**What to do:** Please output the section of the listing below that opens with the line containing "strikes (181, 1727)" and closes with the line containing "Xác nhận ngay bây giờ (628, 2153)", exactly and with nothing else.

--- Raw data Enclosed Below ---

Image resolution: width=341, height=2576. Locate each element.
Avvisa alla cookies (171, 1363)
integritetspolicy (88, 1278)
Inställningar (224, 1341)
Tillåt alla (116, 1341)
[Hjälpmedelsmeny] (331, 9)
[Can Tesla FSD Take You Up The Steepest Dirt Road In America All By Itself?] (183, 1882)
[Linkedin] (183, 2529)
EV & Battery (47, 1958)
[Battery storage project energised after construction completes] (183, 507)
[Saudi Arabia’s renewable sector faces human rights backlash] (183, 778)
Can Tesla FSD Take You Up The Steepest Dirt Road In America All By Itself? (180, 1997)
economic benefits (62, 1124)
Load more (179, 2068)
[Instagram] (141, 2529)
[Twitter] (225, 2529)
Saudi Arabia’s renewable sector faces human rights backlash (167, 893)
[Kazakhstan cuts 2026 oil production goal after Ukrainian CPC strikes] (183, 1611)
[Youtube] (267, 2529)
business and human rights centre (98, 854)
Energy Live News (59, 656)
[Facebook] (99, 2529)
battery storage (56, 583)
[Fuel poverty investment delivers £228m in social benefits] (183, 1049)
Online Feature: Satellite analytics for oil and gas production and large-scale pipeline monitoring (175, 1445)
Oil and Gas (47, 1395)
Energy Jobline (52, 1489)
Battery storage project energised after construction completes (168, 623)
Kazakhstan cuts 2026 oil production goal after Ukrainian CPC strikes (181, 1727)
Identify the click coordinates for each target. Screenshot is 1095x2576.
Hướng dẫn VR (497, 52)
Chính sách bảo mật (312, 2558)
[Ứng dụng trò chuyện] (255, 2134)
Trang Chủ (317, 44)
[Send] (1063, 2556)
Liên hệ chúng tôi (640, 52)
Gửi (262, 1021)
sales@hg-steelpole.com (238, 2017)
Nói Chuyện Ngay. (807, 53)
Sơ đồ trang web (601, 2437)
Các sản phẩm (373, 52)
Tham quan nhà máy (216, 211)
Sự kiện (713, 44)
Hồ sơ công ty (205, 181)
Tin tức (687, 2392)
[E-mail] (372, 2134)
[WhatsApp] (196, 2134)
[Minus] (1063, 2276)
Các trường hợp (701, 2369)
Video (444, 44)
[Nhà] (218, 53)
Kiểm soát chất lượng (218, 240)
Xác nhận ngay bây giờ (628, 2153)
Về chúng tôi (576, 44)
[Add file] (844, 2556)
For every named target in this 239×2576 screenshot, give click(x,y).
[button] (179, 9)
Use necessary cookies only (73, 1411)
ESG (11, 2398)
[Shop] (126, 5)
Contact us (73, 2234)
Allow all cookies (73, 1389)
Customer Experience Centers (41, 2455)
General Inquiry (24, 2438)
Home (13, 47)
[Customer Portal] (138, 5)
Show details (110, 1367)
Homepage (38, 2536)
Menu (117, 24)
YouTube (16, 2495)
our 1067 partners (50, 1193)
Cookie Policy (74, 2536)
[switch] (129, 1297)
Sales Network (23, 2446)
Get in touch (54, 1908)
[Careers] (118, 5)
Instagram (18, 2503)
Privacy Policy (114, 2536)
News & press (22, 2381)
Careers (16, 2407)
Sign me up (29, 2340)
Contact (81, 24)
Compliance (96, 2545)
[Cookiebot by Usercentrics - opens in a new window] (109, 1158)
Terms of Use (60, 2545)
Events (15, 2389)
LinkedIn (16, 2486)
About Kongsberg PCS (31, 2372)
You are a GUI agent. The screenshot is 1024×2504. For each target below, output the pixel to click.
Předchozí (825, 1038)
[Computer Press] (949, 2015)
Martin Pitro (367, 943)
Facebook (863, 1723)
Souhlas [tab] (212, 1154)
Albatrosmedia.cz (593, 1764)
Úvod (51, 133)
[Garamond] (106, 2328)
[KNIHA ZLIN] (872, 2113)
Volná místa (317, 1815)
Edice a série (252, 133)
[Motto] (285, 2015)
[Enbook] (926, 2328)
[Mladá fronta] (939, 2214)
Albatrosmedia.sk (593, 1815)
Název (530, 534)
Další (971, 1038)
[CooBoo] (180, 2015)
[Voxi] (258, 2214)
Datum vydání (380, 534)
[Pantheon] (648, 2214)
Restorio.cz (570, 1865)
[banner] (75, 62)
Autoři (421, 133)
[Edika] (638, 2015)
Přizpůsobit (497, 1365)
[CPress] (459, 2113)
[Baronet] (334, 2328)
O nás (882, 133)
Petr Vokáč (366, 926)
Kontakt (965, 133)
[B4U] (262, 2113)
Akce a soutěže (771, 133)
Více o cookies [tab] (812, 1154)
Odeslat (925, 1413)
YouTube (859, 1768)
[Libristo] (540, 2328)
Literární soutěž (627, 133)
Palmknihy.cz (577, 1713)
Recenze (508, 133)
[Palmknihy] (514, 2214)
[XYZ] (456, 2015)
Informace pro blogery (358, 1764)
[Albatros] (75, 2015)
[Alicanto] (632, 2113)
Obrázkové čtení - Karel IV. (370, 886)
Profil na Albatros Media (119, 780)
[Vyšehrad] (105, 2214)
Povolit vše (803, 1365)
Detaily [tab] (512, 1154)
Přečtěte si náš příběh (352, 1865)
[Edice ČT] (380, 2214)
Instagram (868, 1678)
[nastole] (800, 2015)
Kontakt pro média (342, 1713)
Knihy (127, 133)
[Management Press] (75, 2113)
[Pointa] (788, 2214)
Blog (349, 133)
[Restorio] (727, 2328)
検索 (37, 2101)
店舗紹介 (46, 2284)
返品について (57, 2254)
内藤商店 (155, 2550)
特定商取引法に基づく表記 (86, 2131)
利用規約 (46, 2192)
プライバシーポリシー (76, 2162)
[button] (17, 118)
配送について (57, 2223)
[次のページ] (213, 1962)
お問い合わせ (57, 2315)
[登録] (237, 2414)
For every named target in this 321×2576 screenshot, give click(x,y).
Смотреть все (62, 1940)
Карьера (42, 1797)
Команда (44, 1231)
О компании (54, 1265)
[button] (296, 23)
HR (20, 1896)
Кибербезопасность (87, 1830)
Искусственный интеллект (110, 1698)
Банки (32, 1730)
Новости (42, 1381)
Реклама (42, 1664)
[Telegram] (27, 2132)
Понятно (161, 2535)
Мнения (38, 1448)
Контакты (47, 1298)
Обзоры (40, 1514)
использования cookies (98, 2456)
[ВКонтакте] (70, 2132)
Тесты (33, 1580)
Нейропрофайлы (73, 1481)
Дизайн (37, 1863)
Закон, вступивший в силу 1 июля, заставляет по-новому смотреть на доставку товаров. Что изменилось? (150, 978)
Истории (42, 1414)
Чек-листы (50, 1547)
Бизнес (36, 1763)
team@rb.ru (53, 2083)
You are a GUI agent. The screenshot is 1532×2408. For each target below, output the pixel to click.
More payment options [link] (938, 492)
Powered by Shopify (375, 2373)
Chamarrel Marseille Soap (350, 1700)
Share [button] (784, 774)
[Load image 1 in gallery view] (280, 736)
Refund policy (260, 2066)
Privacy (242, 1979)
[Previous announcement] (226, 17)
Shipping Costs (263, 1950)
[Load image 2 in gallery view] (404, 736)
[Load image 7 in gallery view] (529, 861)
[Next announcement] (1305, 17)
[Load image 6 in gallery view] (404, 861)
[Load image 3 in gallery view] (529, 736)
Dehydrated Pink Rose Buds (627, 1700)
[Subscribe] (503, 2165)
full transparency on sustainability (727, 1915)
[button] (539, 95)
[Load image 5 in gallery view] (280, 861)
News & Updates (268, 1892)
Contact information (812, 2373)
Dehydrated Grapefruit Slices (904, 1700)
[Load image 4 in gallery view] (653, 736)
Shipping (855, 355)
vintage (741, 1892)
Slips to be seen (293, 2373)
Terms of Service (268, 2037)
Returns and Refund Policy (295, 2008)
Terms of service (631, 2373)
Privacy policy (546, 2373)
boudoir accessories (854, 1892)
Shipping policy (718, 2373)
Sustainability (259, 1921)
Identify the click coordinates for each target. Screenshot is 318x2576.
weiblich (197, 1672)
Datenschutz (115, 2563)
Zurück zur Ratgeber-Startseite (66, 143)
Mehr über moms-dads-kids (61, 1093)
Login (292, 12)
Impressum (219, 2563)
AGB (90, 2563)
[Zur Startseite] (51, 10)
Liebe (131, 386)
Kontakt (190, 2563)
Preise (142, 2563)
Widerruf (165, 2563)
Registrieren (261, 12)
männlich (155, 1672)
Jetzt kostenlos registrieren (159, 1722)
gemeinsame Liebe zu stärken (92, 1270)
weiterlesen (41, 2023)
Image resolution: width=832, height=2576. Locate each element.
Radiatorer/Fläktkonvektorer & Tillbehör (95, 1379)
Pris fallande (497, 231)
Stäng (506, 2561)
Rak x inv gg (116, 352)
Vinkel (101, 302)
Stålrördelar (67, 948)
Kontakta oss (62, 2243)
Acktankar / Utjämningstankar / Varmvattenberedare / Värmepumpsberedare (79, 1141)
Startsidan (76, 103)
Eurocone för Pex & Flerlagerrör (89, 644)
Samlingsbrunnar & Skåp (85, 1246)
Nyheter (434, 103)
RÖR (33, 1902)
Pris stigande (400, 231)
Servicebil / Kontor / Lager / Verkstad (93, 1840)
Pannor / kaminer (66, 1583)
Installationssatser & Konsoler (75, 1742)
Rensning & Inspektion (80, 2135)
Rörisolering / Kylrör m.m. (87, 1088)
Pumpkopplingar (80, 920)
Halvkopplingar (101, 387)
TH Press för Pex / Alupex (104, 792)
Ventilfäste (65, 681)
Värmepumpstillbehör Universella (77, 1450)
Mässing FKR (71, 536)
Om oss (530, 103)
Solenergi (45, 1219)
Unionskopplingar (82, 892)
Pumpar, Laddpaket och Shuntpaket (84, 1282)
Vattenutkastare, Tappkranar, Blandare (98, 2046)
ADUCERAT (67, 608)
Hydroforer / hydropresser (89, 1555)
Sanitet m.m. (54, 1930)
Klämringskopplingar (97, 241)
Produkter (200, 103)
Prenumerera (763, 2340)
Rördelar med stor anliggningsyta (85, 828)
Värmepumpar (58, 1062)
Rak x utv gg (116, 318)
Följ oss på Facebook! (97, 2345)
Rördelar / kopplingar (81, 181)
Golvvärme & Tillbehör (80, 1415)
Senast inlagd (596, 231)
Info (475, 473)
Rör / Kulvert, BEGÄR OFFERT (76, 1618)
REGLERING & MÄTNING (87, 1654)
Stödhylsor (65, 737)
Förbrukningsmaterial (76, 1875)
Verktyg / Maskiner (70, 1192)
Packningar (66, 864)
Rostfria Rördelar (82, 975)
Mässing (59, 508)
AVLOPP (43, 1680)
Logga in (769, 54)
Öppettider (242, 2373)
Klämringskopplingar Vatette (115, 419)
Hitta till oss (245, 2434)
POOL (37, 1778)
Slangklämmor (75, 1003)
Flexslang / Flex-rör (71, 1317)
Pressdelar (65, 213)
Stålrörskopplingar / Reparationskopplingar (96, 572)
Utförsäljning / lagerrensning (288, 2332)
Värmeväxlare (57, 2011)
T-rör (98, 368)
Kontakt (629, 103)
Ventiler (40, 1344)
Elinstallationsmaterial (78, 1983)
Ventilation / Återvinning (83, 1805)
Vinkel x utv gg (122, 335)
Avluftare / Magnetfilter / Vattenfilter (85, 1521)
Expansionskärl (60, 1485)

--- End of Enclosed Raw data ---

**Reply:**
Kazakhstan cuts 2026 oil production goal after Ukrainian CPC strikes (181, 1727)
Identify the click coordinates for each target. Screenshot is 1095x2576.
Hướng dẫn VR (497, 52)
Chính sách bảo mật (312, 2558)
[Ứng dụng trò chuyện] (255, 2134)
Trang Chủ (317, 44)
[Send] (1063, 2556)
Liên hệ chúng tôi (640, 52)
Gửi (262, 1021)
sales@hg-steelpole.com (238, 2017)
Nói Chuyện Ngay. (807, 53)
Sơ đồ trang web (601, 2437)
Các sản phẩm (373, 52)
Tham quan nhà máy (216, 211)
Sự kiện (713, 44)
Hồ sơ công ty (205, 181)
Tin tức (687, 2392)
[E-mail] (372, 2134)
[WhatsApp] (196, 2134)
[Minus] (1063, 2276)
Các trường hợp (701, 2369)
Video (444, 44)
[Nhà] (218, 53)
Kiểm soát chất lượng (218, 240)
Xác nhận ngay bây giờ (628, 2153)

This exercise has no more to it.